**Directive 1:**
Convert the listing below, everything from the line containing "For every named target in this 719×2576" down to the line containing "Public Works (321, 1241)", into a Markdown table with the columns Row and Line, omitting any blank lines.

S E E D E D   C O N T E N T



I really, really don’t want to be on the “ Nicolas Kristof Wrote Something Dumb ” beat,   but, Jiminy Cricket !

Kristof has taken a trip to Guatemala, with a young woman from Arizona State University in tow. “My annual win-a-trip journey,” he writes. Reporting from Guatemala, he discovers that many Guatemalans do not eat very well, with sometimes horrifying consequences.

Kristof, who has been feeling a little literary of late, interposes snippets of high-end conspicuous consumption with his tale of Guatemalan woe. The headline reads: “The World’s Malnourished Kids Don’t Need a $295 Burger.”

Ah, but they do. That is   exactly  what they need.

Guatemala has many hungry children. “In another world,” Kristof writes, “on the Upper East Side of Manhattan, the restaurant  Serendipity 3 offers  a $295 hamburger. Alternatively, it sells a $214 grilled cheese sandwich and a $1,000 sundae.”


(I am not sure about the word “alternatively” in that sentence; I believe the word he is looking for is “also.” These are And People we’re talking about, not Or People.)


Kristof never gets around to saying what he believes to be the relationship between the $295 hamburger and the hungry kids in Guatemala. All he offers is: “Something’s wrong with this picture,” i.e., cheap moralizing. Guatemala’s hungry children deserve more than posturing.

**Data entries:**

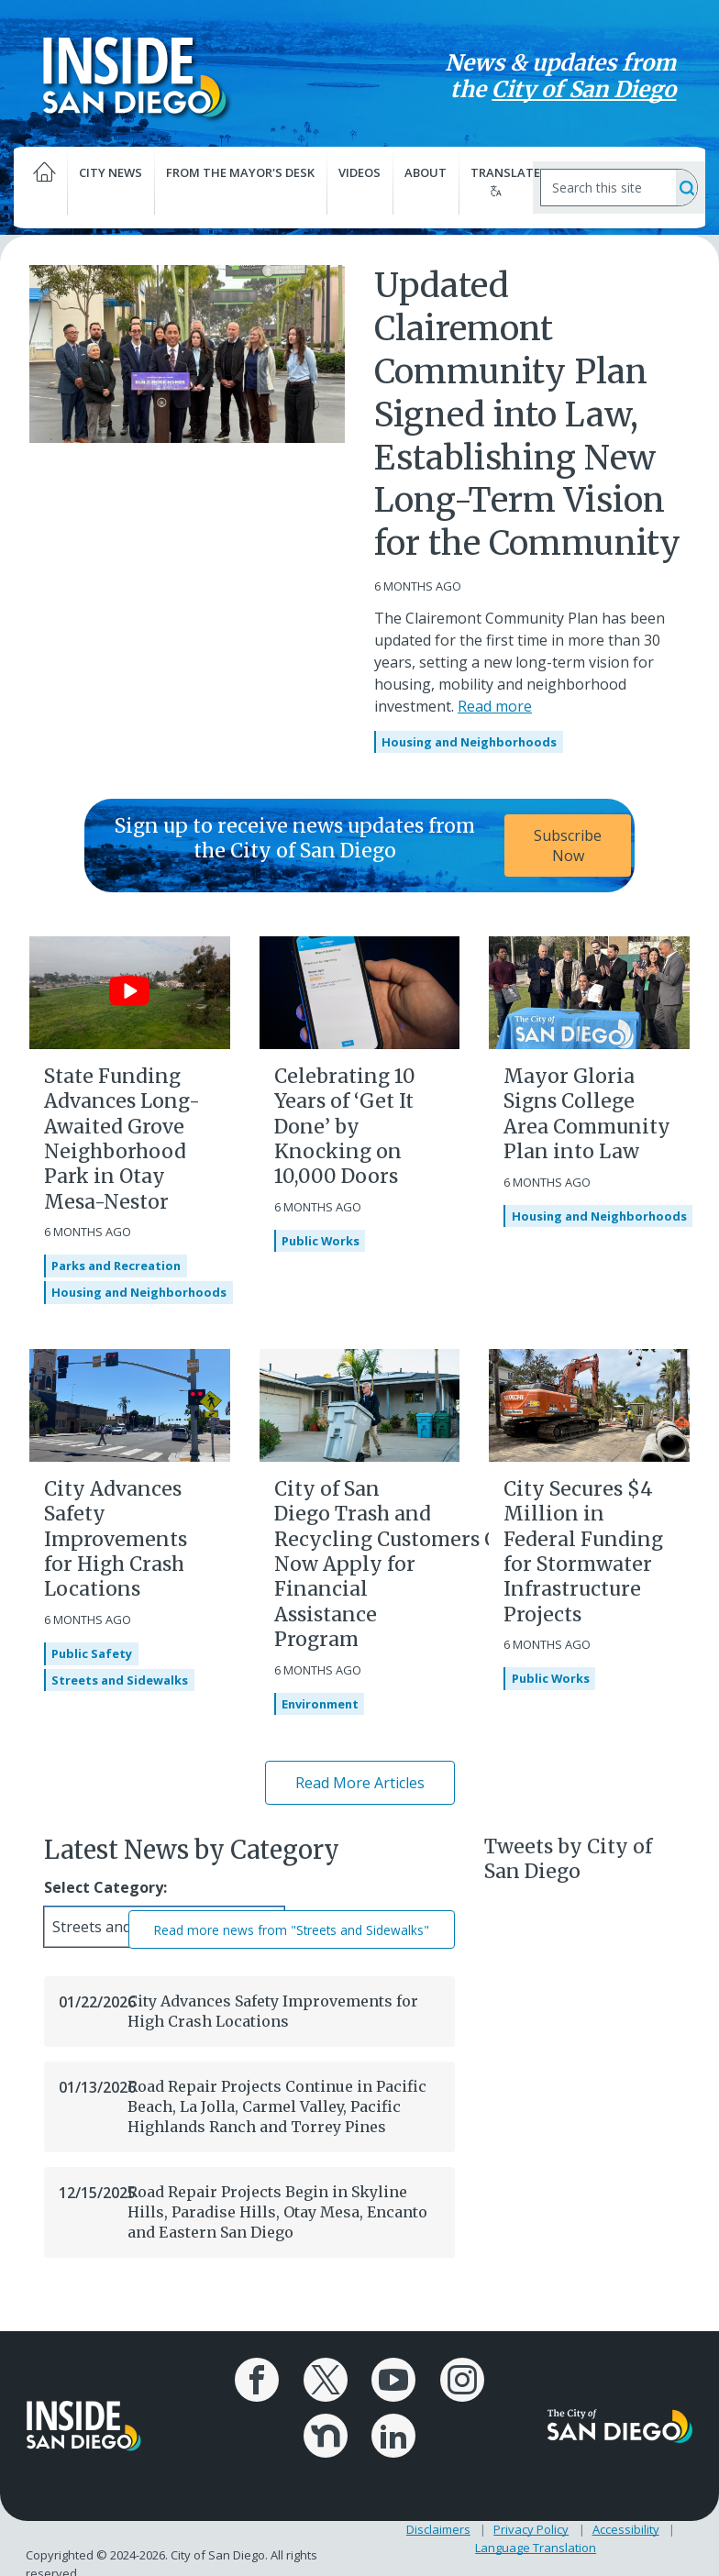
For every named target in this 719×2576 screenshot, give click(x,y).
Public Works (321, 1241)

* * *

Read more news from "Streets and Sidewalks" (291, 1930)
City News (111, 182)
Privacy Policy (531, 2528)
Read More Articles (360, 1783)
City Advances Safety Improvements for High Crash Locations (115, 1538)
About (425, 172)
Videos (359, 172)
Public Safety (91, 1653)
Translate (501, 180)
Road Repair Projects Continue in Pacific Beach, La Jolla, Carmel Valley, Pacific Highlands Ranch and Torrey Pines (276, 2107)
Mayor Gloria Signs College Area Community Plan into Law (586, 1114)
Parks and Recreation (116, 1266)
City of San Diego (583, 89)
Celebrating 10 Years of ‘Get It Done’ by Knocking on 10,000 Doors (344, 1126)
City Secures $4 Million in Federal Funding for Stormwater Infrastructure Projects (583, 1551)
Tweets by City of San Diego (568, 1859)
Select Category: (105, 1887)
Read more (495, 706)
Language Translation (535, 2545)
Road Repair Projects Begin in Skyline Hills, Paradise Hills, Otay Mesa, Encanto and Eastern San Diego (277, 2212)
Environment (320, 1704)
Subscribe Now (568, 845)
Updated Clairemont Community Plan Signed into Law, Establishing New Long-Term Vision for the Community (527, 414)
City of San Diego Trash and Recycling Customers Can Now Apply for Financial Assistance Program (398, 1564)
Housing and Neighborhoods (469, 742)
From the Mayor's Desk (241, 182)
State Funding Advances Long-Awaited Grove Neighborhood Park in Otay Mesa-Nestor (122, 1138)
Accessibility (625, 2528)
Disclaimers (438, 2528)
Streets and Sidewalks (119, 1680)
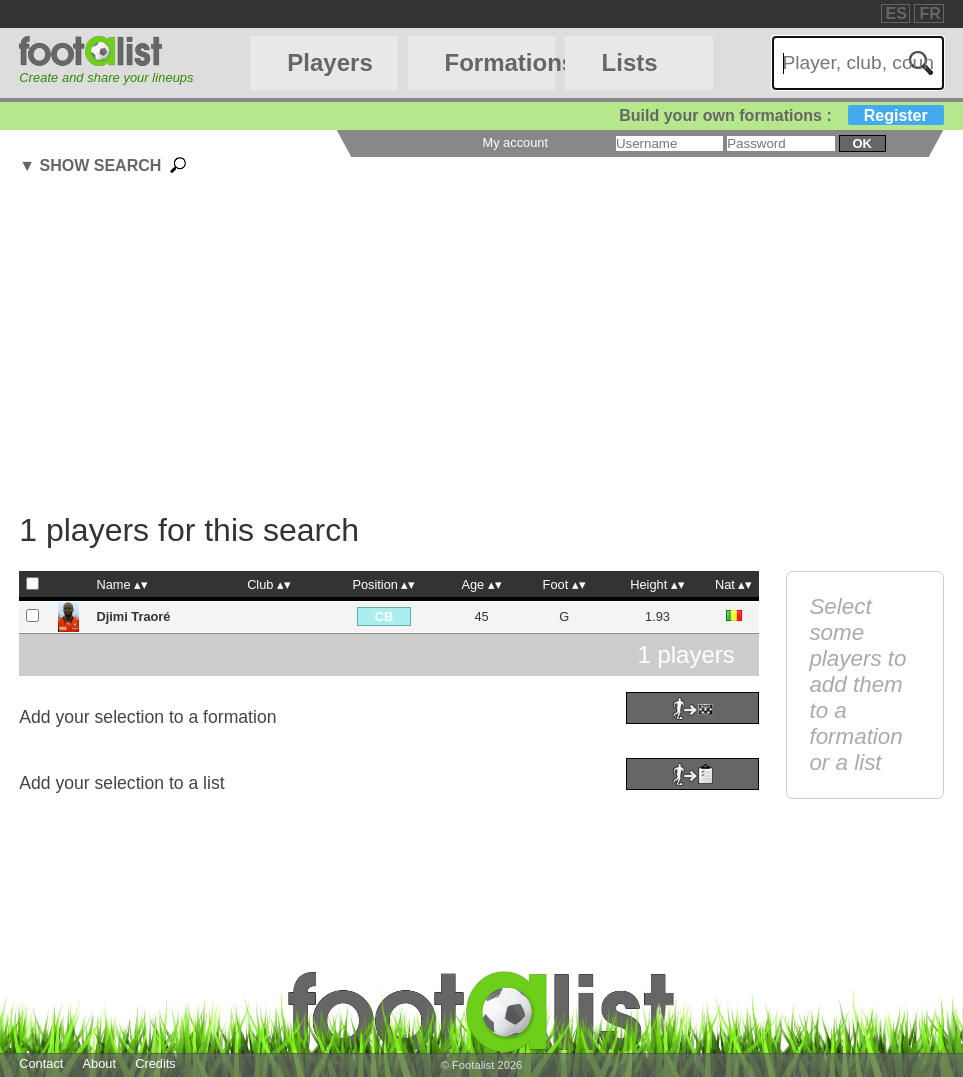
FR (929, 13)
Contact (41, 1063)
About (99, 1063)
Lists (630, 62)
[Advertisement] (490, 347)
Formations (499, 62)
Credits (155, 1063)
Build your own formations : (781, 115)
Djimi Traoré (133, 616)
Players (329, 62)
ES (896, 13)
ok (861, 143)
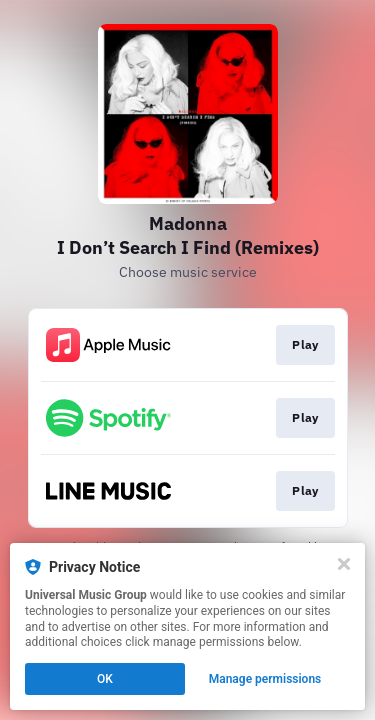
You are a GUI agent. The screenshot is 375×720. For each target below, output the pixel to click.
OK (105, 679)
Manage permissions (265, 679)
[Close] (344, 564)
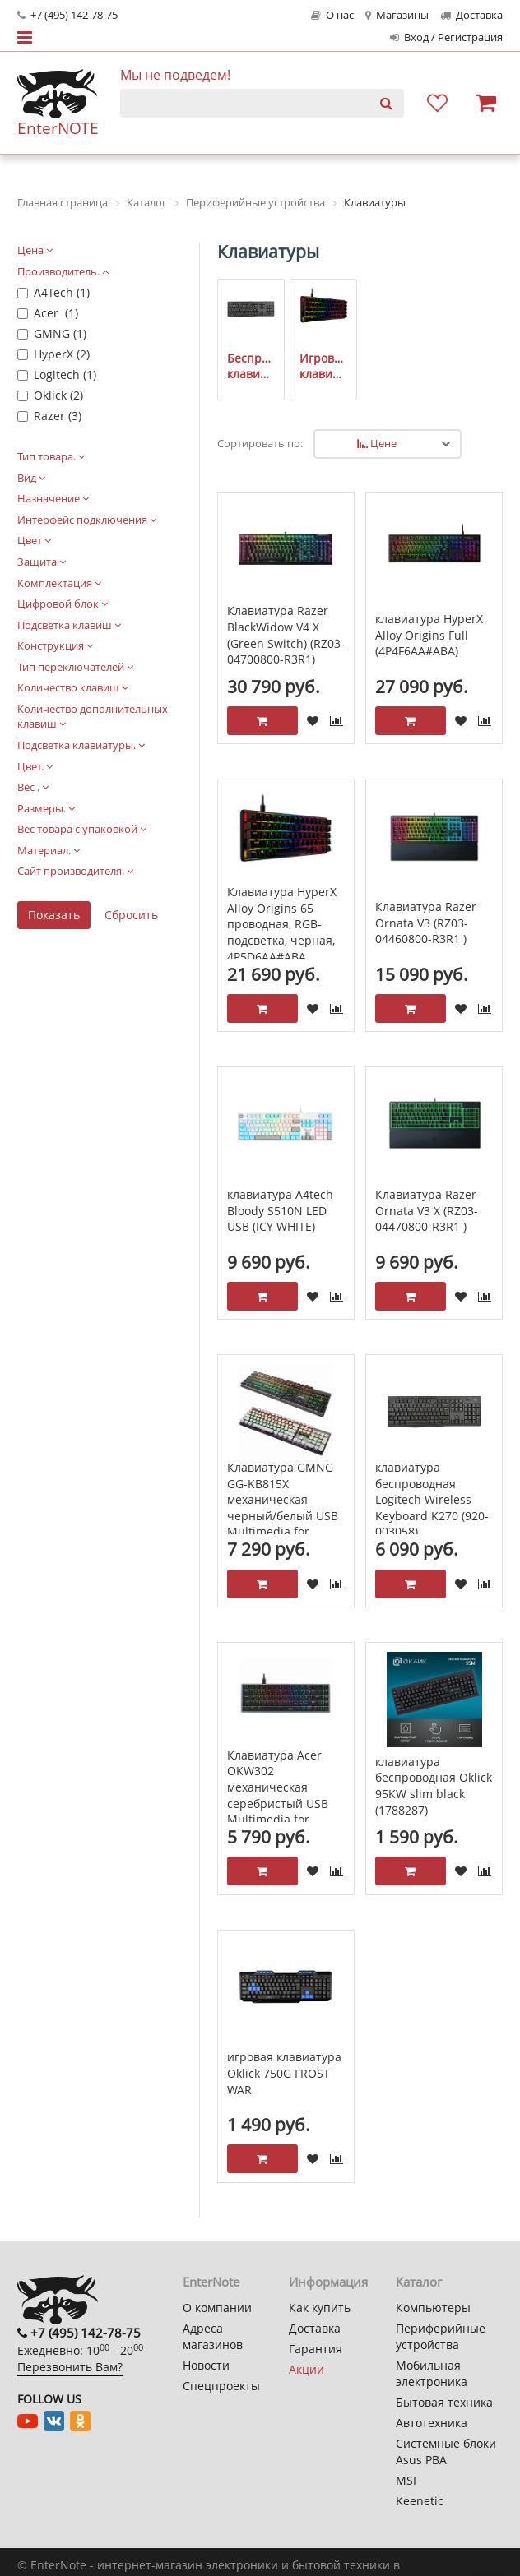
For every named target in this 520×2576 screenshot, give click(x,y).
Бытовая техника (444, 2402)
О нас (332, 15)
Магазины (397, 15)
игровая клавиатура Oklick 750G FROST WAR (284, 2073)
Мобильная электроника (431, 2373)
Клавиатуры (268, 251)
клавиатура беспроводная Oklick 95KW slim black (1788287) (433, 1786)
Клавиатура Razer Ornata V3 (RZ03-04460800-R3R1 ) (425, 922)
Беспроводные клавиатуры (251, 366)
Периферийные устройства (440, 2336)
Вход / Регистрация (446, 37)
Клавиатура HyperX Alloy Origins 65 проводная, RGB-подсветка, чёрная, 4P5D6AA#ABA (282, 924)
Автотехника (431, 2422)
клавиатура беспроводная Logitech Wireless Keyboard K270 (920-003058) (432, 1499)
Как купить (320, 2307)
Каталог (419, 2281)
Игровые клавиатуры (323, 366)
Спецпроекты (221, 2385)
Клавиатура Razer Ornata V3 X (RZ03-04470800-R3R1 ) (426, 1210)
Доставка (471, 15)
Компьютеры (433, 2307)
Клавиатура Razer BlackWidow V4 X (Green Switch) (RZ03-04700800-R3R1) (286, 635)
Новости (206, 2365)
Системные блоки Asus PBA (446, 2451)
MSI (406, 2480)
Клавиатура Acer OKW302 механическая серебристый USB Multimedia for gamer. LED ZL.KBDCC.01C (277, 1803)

**Directive 2:**
Carry on the commentary on Kristof's Guatemala column from the point at which it stops.

**Written answer 1:**
| Row | Line |
|---|---|
| 1 | For every named target in this 719×2576 screenshot, give click(x,y). |
| 2 | Public Works (321, 1241) |

**Written answer 2:**
The lesson we usually are meant to take from these juxtapositions is that the luxury of the rich causes the deprivation of the poor, that we should “live simply that others may simply live.” But that does not really stand up to five seconds’ critical thinking: Do you know what they do not have very much of in Guatemala? Restaurants selling $295 hamburgers. And do you know what they do not have very much of on the Upper East Side? Children stunted from starvation.


There is a lesson in there.



The economic arrangements that produce the $295 hamburger also produce the abundance that ensures practically no one in the United States is starving to death for purely economic reasons. Hunger, like genuine homelessness — sleeping-on-the-street homelessness, not living-in-cramped-quarters-with-people-I-would-rather-not-live-with “homelessness” — is in the United States a phenomenon that has little to do with economic exchange (much less insufficient production) but is instead mainly the product of addiction, mental illness, and — worse — the terrible condition of being a child dependent upon someone who is an addict, mentally ill, or indifferent.


The average occupancy of Los Angeles County homeless shelters is less than 80 percent. They are not forced to turn people away because they lack resources — instead, one in five beds go empty. Millions of Americans eligible for food assistance never apply for it. Many food banks are underutilized, not overstretched. The regulars sleeping on the streets in Manhattan or in the subway stations — and if you live or work there, you know who they are, because it is the same handful of people day after day — are not there because no material is available to them. They are there because their direst needs are not strictly speaking   material  in nature.

As Rich Lowry and others have argued in these pages, what really ails urban America is a massive failure of the mental-health system, not a lack of shelter beds, tuna sandwiches, or   truncheons .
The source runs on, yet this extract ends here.